Rwanda’s ambassador to South Korea has visited Saemangeum, one of the country’s largest development projects, as Seoul looks to deepen economic and industrial cooperation with African nations.
The Saemangeum Development Corporation said on 11 June that Nkubito Manzi Bakuramutsa, Rwanda’s Ambassador to the Republic of Korea, had been briefed on the project and inspected key areas of the site.
The visit was arranged as part of follow-up exchanges under a memorandum of understanding signed last year between the corporation and the Korea-Africa Foundation.
Under that agreement, the two sides agreed to work together to support market entry by companies from Saemangeum and African countries, create conditions for the growth of key industries, provide human and material support, and build networks between relevant organizations and businesses.
According to the corporation, Ambassador Bakuramutsa and his delegation showed interest in Saemangeum’s development plans, investment environment and industrial infrastructure.
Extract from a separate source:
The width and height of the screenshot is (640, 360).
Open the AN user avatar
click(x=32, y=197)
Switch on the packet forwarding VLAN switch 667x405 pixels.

The two sides also exchanged views on possible areas of cooperation with African countries and ways to expand business-to-business exchanges in the future.
Saemangeum, built on a vast reclaimed area on South Korea’s west coast, is being developed as a large-scale industrial, logistics, tourism and investment hub. South Korean officials have increasingly sought to position the site not only as a domestic regional development project, but also as a platform for international economic cooperation.
The ambassador’s visit comes as South Korea is attempting to broaden its engagement with Africa beyond traditional development assistance. Since the Korea-Africa Summit in 2024, Seoul has placed greater emphasis on trade, investment, infrastructure, critical minerals, digital transformation and industrial partnerships with African countries.
Rwanda and other African nations have seen growing demand for economic development and industrial expansion in recent years. That has raised expectations that Saemangeum’s industrial and investment model could be linked to new forms of cooperation with African partners, particularly in areas such as infrastructure development, manufacturing, technology and business exchange.
Analysts say the visit reflects a wider shift in South Korea’s Africa policy, as Seoul seeks to treat the continent as a strategic economic partner rather than only as a recipient of development cooperation. For Saemangeum, closer engagement with African countries could also help strengthen its bid to attract foreign investment and build international industrial networks.
But observers note that symbolic exchanges will need to be followed by concrete projects if the partnership is to produce results. That would require company-level matchmaking, investment plans, financing arrangements and cooperation models tailored to the needs of individual African markets.
Ambassador Bakuramutsa said he was deeply impressed by what he described as the overwhelming scale and pace of development at Saemangeum, calling it the world’s largest reclaimed land project and a site emerging as a hub for advanced industries.
He added that he hoped exchanges and cooperation between Saemangeum and African countries would expand in a wide range of areas.
The visit highlights how South Korea’s engagement with Africa is increasingly moving from summit diplomacy and government-level statements to regional, industrial and private-sector cooperation on the ground.